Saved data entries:
= = = =
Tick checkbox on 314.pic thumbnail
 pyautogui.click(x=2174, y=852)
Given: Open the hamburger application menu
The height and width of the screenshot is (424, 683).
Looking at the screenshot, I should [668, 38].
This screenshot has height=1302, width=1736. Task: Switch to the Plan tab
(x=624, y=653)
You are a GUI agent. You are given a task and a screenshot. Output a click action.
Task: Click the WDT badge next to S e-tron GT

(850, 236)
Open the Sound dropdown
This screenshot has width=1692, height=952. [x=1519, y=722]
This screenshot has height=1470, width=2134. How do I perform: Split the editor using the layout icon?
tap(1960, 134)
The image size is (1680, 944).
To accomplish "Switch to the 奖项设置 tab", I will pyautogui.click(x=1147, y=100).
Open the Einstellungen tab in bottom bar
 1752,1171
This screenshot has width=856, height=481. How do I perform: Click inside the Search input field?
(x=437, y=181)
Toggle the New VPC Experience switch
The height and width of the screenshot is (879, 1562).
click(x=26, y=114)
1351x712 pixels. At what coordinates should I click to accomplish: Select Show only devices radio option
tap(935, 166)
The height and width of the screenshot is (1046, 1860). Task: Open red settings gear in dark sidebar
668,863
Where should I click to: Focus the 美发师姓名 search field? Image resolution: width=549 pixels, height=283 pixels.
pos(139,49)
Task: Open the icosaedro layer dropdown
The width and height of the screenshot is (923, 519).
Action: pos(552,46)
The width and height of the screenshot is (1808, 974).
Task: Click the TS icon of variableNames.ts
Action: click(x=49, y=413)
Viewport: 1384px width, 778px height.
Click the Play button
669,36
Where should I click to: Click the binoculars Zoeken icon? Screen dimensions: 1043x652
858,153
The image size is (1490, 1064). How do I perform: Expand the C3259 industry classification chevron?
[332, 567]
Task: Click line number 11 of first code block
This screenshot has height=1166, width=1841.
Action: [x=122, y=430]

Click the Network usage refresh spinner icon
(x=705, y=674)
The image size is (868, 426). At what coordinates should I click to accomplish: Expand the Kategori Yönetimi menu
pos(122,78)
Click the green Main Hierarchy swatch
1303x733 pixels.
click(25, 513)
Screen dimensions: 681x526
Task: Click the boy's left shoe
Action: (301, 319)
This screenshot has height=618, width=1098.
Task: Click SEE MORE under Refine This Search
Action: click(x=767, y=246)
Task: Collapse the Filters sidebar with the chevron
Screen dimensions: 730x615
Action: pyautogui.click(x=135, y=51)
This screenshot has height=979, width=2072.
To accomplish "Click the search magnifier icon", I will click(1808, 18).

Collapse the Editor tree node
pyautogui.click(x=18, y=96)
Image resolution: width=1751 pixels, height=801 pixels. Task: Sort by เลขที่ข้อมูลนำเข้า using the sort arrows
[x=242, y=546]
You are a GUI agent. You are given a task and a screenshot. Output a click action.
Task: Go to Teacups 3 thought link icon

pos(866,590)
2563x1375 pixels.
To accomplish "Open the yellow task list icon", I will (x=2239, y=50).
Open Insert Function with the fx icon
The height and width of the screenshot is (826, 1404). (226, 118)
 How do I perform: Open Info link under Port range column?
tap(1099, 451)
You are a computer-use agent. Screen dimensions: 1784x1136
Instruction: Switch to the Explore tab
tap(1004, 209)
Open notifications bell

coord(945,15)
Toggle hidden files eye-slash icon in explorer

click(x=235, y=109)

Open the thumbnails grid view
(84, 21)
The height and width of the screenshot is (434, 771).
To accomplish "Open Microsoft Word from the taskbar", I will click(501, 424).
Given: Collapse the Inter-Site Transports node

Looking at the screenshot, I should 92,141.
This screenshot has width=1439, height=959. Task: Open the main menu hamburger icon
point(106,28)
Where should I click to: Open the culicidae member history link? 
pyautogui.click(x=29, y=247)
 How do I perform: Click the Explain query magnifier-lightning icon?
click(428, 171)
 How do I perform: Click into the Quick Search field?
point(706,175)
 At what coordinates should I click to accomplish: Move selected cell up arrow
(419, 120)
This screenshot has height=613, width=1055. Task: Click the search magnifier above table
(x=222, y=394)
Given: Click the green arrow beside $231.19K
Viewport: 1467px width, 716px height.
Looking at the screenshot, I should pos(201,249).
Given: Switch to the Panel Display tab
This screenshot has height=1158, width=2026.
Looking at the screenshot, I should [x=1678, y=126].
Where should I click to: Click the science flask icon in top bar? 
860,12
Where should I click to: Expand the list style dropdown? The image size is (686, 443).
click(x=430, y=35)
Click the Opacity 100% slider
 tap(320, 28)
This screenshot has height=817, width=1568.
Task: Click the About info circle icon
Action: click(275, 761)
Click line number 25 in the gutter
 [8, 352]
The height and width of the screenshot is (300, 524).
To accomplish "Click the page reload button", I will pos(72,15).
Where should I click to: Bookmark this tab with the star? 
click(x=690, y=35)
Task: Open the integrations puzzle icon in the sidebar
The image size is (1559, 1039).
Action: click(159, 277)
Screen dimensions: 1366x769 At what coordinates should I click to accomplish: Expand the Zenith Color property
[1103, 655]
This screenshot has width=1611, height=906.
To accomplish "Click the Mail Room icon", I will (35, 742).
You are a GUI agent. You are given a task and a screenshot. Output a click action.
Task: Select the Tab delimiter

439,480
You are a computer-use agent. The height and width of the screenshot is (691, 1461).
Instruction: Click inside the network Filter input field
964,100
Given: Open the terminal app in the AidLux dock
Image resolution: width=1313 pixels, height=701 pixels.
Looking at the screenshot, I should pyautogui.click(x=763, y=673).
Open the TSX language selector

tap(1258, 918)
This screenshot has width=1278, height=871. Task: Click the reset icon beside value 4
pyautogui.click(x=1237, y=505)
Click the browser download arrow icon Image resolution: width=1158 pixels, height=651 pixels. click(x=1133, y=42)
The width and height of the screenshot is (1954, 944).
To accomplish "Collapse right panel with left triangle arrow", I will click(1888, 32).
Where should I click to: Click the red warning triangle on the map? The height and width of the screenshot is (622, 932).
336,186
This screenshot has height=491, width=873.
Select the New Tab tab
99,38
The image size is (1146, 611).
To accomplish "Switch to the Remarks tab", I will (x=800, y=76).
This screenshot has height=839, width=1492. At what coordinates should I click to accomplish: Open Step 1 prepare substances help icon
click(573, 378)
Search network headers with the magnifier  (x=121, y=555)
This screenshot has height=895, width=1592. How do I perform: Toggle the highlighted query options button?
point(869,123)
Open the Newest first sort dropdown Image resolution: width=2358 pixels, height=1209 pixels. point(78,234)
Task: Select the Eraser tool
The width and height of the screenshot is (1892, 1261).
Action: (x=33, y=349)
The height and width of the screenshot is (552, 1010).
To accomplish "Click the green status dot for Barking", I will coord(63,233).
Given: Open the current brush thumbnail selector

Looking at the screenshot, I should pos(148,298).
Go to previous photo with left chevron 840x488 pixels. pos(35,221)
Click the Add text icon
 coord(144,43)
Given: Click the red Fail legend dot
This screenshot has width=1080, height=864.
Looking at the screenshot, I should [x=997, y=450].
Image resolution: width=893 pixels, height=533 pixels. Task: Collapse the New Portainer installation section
= = = =
• Instructions to follow: Using the data above, reproduce exactly the lines from the line that contains "Where should I click to: Click the science" through the line that contains "Task: Open the integrations", including both.

• Final answer:
Where should I click to: Click the science flask icon in top bar? 
860,12
Where should I click to: Expand the list style dropdown? The image size is (686, 443).
click(x=430, y=35)
Click the Opacity 100% slider
 tap(320, 28)
This screenshot has height=817, width=1568.
Task: Click the About info circle icon
Action: click(275, 761)
Click line number 25 in the gutter
 [8, 352]
The height and width of the screenshot is (300, 524).
To accomplish "Click the page reload button", I will pos(72,15).
Where should I click to: Bookmark this tab with the star? 
click(x=690, y=35)
Task: Open the integrations puzzle icon in the sidebar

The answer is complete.